→ Selected passage
## Begin

Until now, the individual more beneficial conditions were attached to the employment contract as a result of the business owner’s reiterated and clear will to assume a commitment that improved the standard set by law or the CBA (Supreme Court Judgment 16.09.2015, Appeal 233/2014).

Likewise, it may be collective in origin, when resulting from a collective covenant or agreement or enjoyed by workers as the result of a unilateral decision by the business owner for collective purposes.

Despite its special collective appearance, it casts its shadow over the contract and is attached to it as a contractual condition, meaning that it cannot be separated from the contract by the business owner’s decision, as the condition is classifiable as a tacit contractual agreement under article 3.1 c) of the Spanish Workers’ Statute.

Based on the doctrine of the Fourth Chamber of the Supreme Court (Supreme Court Judgment 15/06/2015, appeal 164/2014), the Collective Bargaining Agreement cannot be the source of more beneficial conditions, since being regulated in a collective rule, it becomes a condition enjoyed by virtue of the provisions of the CBA and not as more beneficial conditions.

## End

→ Request
Retype the passage on more beneficial employment conditions word for word, from "Likewise, it may" to "Spanish Workers’ Statute.".

→ Dataset content
## Begin

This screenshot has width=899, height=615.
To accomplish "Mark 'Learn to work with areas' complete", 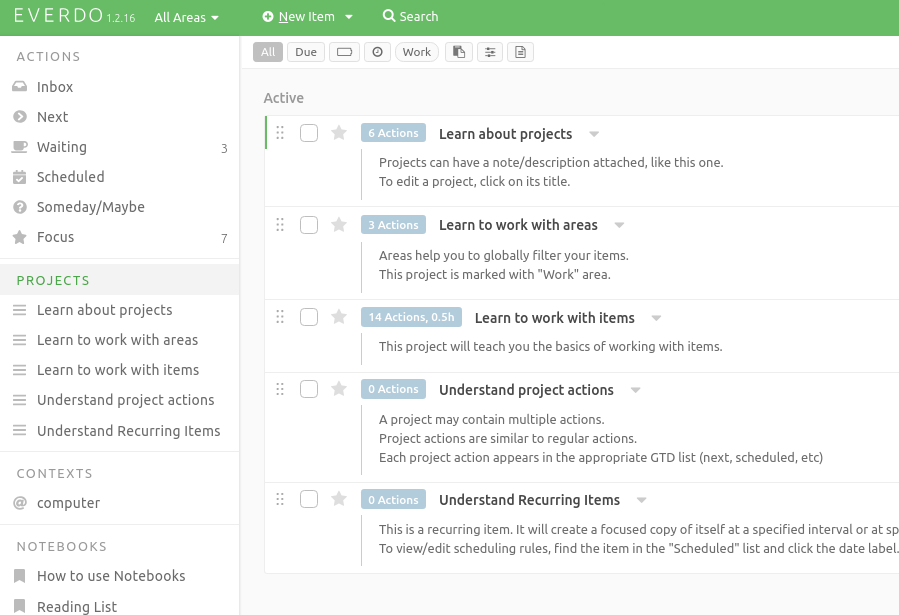I will tap(309, 225).
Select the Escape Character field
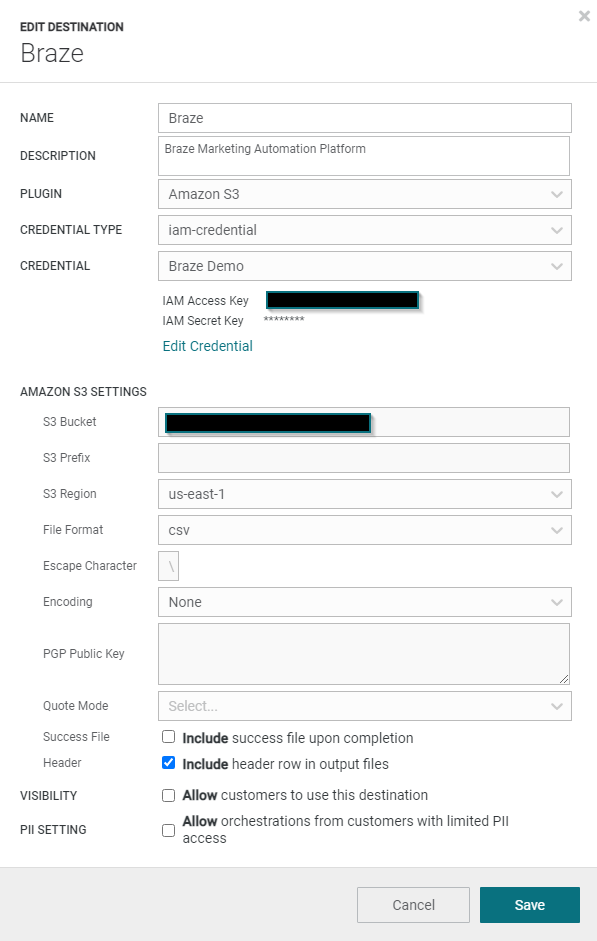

## End

→ The output
Likewise, it may be collective in origin, when resulting from a collective covenant or agreement or enjoyed by workers as the result of a unilateral decision by the business owner for collective purposes.

Despite its special collective appearance, it casts its shadow over the contract and is attached to it as a contractual condition, meaning that it cannot be separated from the contract by the business owner’s decision, as the condition is classifiable as a tacit contractual agreement under article 3.1 c) of the Spanish Workers’ Statute.